Accablé de fatigue, en proie à un sentiment d’urgence qui ne le lâchait pas, il se perdit à deux reprises dans les Flottes – s’aventurant trop loin dans un canal obscur, dépassant les lumières jaunes de cafés vides et les bateaux marchands qui grinçaient dans la houle nocturne. Un vent froid et salé s’insinuait dans ses vêtements. Perdu, il lui fallut rebrousser chemin jusqu’à reconnaître un ponton ou une intersection de canaux et repartir dans la bonne direction, reprendre sa marche, tandis qu’au-dessus de lui les étoiles tournoyaient comme les aiguilles d’une horloge. Le temps, pensa-t-il. Mais peut-être en restait-il assez pour la sauver.
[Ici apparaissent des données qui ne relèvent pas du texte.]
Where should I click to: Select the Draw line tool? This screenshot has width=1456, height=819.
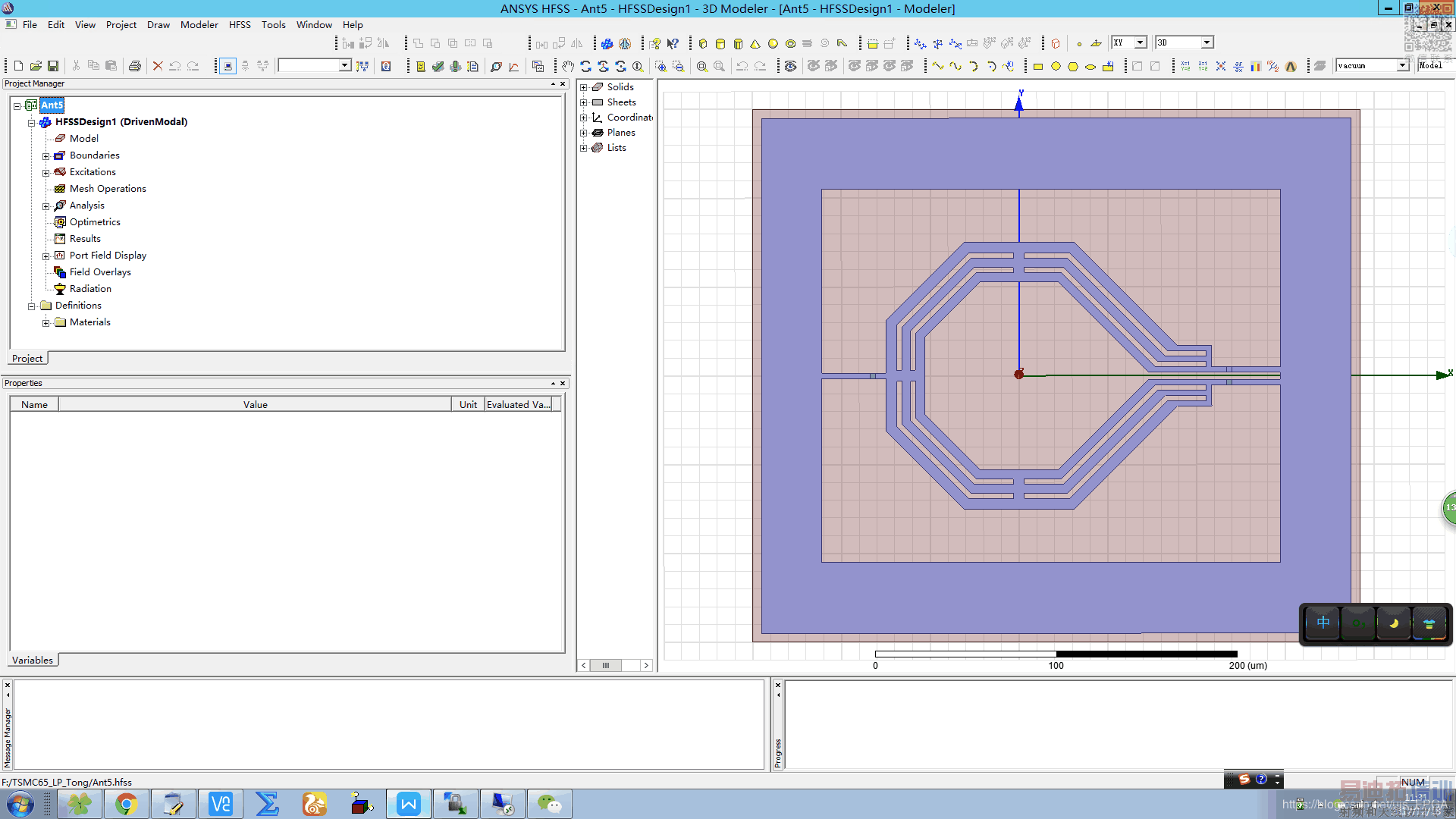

Puis, enfin, il reconnut le canal affluent qui longeait la cabane flottante louée par Byron. C’était un ancien et étroit droit de passage commercial : de l’eau entre des clôtures contre lesquelles se pressaient des cabanes, délimitée par des grillages, des barbelés et des piliers de béton maculé de sel. Une passerelle bordait le canal côté continent, donnant accès à une série de baraques, dont celle de Byron : l’une des rares dans lesquelles on voyait encore de la lumière à cette heure tardive. Tout était sombre et calme. Sur les toits, les moulins gémissaient dans la brise arrivant par intermittence de l’usine marémotrice.
Fatigué au-delà des mots, mais désormais prudent, Keller s’avança sans bruit sur la passerelle.
La porte était entrebâillée.
Il s’efforça de retenir sa respiration. Il ne se trouvait plus dans l’état de sensibilité intense créé par la fausse puce-plaisir d’Oberg, mais souffrait beaucoup. La blessure qu’il s’était pratiquée dans la nuque et les épaules, profonde, avait beaucoup saigné. Il pouvait s’évanouir à tout moment… mais tiens le coup encore un peu, s’ordonna-t-il. Juste un peu.
Oberg se trouvait à l’intérieur.
Keller frissonna en le reconnaissant de dos, en voyant le pistolet qu’il tenait à la main. De sa position, au bord de cette passerelle, près d’un épais pilier en béton et d’une petite barrière en grillage, il voyait Oberg et, un peu plus loin, la petite table à laquelle Byron et Cruz Wexler restaient assis sans bouger. Il ne voyait pas Teresa. Mais, pensa-t-il obscurément, cela ne signifie pas qu’elle est morte. Elle est peut-être toujours en vie.
Il fallait absolument y croire.
Il s’aperçut avec une incrédulité croissante qu’il ne disposait d’aucune arme, d’aucun moyen de menacer Oberg. Même pas d’un simple canif. Il ne pouvait rien faire. Il avait effectué tout ce chemin, mais trop tard. C’en était presque drôle. Il eut envie de rire.
Il préféra calculer l’angle de cette porte entrouverte, la probabilité d’arriver à se jeter dedans, à faire tomber Oberg, à rendre possible une action de Byron ou de Wexler. Un espoir minime, ridicule. Avec lequel, toutefois, il inspira profondément et fit un pas en avant.
Mais de la rosée s’était condensée sur le vieux bois moussu de la passerelle, et Keller était extrêmement fatigué : il glissa en avant, son genou se déroba.
Il se retrouva accroupi, les yeux sur la porte, mais le claquement de ses paumes sur le bois humide retentit dans la nuit, et il ne put qu’observer avec impuissance Oberg se retourner, son arme pivoter au bout de son bras.